The Cellular Therapies Clinical Research Roadmap is generated from the collaborative knowledge bank and cumulative experiences of the five cell processing facilities of PACT. These include Baylor College of Medicine, Center for Cell and Gene Therapy; the Center for Human Cell Therapy, Boston; City of Hope, Center for Applied Technology; University of Minnesota, Molecular and Cellular Therapeutics; and the University of Wisconsin-Madison, Waisman Biomanufacturing with the assistance of the NHLBI and the PACT Coordinating Center (The EMMES Corporation). PACT is supported with Federal funds from National Heart, Lung, and Blood Institute, NIH, and the Department of Health and Human Services (DHHS).
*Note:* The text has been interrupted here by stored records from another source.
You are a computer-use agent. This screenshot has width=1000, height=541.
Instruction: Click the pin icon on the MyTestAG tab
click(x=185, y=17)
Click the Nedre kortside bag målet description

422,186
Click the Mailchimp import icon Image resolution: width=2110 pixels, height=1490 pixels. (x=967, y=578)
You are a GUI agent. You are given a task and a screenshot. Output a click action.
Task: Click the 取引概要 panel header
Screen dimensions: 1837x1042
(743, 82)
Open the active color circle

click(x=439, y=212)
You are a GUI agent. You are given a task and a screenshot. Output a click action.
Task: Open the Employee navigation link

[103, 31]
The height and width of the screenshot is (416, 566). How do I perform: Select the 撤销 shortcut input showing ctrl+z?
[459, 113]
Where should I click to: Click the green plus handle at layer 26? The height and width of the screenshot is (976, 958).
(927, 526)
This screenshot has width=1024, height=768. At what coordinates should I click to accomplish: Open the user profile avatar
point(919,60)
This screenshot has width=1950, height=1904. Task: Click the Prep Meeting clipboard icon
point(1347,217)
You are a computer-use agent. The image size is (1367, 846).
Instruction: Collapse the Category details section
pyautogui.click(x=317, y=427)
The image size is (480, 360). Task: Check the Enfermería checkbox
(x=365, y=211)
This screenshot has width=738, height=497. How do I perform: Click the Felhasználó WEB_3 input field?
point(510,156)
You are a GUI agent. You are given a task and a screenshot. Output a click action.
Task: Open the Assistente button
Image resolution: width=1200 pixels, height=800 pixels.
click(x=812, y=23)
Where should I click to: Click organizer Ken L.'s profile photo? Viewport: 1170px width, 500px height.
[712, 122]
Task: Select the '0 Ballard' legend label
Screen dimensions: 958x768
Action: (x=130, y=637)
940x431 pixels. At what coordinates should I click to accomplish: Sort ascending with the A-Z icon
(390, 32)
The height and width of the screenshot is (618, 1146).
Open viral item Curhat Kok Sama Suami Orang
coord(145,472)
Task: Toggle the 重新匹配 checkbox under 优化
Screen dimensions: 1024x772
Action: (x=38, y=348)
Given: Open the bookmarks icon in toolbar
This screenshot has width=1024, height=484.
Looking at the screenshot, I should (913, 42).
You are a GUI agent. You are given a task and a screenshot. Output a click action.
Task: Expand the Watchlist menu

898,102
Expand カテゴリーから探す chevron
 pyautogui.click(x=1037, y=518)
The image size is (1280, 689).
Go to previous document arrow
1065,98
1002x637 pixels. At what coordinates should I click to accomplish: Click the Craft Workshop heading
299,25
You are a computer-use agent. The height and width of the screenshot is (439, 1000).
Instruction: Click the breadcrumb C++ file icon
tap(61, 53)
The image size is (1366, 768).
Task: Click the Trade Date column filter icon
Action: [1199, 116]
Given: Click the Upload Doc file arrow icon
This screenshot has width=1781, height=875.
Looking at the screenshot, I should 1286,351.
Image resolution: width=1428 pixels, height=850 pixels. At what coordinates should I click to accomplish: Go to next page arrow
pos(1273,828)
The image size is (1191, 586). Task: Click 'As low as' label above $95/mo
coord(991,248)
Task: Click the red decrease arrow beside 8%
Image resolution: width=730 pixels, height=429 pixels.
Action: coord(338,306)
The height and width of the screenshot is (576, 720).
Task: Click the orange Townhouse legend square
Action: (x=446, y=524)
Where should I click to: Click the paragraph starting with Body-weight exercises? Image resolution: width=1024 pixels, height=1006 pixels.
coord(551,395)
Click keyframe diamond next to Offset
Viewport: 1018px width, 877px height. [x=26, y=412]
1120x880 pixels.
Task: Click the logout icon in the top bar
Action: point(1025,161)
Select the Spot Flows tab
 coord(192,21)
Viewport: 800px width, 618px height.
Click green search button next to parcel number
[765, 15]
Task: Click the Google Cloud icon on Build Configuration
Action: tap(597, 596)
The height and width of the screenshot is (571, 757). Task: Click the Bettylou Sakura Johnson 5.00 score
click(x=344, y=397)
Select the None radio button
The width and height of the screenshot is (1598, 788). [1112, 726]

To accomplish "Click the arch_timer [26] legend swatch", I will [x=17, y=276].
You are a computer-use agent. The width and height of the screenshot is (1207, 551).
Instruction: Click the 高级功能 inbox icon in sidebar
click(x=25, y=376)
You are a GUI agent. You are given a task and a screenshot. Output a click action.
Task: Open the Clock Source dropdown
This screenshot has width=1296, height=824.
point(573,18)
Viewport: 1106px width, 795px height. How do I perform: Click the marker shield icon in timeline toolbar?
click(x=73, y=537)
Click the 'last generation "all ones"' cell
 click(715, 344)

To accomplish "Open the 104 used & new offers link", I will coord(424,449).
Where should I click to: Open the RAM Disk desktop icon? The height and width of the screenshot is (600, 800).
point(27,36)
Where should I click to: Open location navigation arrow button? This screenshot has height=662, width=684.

This project was supported by NHLBI contract #s HHSN268201000006C, HHSN268201000007C, HHSN268201000008C, HHSN268201000009C, HHSN268201000010C, and HHSN268201000011C.

Footnotes

Disclosure of Interest: There are no conflicts of interest related to this manuscript. No member of the five cell processing facilities of PACT, the EMMES PACT Coordinating Center, NHLBI, NIH, or DHHS have a significant financial arrangement or affiliation with any product or service used or discussed in this paper.